Preschoolers’ Search for Explanatory Information Within Adult–Child Conversation

Authors


  • This research was supported by a National Science Foundation (NSF) graduate research fellowship to B.N.F., National Institute of Child Health and Human Development (NICHD) Grant HD-36043 to S.A.G., Grant HD-22149 to H.M.W., and a McDonnell Foundation grant to H.M.W. and S.A.G. We are grateful to the parents, teachers, and children at the University of Michigan Children’s Centers for participating in this research, as well as to Laura Dean, Alex Doumas, Jenna Eisen, Jesse Emerick, Jason French, Emily Haas, Shelley Housey, Liz Hrivnak, Sara Miller, Courtney Petersen, Kristin Rohrbeck, and Katina Stowers for their invaluable assistance with this research. We would also like thank three anonymous reviewers for their helpful feedback on prior drafts.
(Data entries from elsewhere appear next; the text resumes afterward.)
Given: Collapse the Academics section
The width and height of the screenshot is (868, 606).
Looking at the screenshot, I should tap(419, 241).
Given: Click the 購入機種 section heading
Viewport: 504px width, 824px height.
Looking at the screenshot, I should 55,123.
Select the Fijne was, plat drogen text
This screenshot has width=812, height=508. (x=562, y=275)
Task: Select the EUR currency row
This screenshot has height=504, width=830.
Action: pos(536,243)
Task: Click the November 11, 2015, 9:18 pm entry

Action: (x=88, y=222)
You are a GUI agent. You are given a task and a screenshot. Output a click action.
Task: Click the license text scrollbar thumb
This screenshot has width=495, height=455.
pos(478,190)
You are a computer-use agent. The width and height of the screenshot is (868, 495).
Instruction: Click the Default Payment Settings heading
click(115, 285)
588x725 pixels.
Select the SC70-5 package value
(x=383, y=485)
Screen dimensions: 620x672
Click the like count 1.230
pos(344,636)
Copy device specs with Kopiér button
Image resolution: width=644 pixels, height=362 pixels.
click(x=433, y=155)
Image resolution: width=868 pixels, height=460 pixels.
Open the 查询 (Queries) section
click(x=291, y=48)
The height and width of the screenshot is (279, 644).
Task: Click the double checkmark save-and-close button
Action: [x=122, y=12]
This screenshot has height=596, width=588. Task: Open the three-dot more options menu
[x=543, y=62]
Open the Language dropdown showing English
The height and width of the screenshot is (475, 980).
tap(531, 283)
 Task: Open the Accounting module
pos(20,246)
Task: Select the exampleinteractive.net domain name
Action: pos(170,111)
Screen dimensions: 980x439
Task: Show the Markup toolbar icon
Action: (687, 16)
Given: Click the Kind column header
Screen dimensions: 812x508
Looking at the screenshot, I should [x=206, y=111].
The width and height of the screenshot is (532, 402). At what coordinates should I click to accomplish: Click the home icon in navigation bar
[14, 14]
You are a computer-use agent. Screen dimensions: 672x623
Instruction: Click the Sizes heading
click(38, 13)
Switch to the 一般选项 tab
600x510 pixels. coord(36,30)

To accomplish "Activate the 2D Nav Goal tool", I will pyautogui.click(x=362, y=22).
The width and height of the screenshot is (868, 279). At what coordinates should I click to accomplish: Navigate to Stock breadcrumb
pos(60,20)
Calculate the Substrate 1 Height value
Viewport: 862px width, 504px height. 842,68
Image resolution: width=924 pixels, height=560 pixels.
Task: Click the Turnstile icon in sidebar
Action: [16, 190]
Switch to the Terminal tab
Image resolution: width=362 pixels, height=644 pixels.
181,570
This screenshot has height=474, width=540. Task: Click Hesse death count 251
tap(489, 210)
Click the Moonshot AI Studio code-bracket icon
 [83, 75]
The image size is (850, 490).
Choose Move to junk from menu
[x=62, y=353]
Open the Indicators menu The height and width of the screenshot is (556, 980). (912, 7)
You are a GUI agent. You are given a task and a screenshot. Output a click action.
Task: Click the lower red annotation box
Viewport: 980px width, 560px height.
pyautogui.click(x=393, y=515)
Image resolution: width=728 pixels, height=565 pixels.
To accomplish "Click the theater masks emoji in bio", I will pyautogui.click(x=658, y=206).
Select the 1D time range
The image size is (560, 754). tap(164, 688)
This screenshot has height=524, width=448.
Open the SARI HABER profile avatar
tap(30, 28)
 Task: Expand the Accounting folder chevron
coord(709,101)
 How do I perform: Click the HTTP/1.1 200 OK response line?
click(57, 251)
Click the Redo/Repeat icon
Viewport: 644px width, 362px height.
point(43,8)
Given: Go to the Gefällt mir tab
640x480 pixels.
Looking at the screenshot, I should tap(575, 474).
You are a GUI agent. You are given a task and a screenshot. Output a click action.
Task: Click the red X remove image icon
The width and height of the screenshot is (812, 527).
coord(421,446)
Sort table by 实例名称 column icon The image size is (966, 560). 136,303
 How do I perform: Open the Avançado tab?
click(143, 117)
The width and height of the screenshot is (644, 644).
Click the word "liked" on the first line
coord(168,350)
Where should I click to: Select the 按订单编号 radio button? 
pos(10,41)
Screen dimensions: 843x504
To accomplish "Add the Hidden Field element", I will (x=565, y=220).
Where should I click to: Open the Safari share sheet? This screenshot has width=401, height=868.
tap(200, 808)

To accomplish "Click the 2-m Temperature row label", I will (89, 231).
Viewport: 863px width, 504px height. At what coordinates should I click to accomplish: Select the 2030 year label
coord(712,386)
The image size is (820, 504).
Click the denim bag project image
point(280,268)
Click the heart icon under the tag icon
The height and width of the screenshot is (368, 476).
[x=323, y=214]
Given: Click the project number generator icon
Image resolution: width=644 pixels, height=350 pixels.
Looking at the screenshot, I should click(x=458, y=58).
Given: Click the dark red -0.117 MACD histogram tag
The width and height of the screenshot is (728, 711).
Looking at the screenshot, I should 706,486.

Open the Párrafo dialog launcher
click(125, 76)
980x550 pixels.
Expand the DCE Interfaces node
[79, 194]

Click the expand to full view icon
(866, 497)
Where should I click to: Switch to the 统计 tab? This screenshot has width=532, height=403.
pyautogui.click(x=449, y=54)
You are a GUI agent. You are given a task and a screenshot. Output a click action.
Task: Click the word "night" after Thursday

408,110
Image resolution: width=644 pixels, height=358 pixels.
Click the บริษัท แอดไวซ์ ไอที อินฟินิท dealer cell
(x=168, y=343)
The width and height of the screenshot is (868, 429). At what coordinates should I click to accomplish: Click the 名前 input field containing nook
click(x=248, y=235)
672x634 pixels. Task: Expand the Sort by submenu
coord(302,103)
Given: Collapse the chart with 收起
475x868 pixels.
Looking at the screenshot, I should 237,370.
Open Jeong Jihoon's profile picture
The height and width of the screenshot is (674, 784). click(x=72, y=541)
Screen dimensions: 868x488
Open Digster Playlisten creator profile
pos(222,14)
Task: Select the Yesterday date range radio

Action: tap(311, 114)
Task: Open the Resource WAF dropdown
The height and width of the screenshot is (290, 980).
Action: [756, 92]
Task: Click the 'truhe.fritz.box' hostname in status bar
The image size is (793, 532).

concerning this article should be addressed to Brandy Frazier, Department of Psychology, University of Hawaii at Manoa, 2430 Campus Road, Honolulu, HI 96822. Electronic mail may be sent to brandy2@hawaii.edu.

Abstract

This research examined children’s questions and the reactions to the answers they receive in conversations with adults. If children actively seek explanatory knowledge, they should react differently depending on whether they receive a causal explanation. Study 1 examined conversations following 6 preschoolers’ (ages 2–4 years) causal questions in naturalistic situations (using the Child Language Data Exchange System [CHILDES] database). Children more often agreed and asked follow-up questions following adult explanations and, conversely, more often reasked their original question and provided their own explanation following nonexplanations. Study 2 replicated these patterns within an experimental task in 42 children ages 3–5 years. Children’s reactions following explanatory versus nonexplanatory information confirm that young children are motivated to seek causal information actively and use specific conversational strategies to obtain it.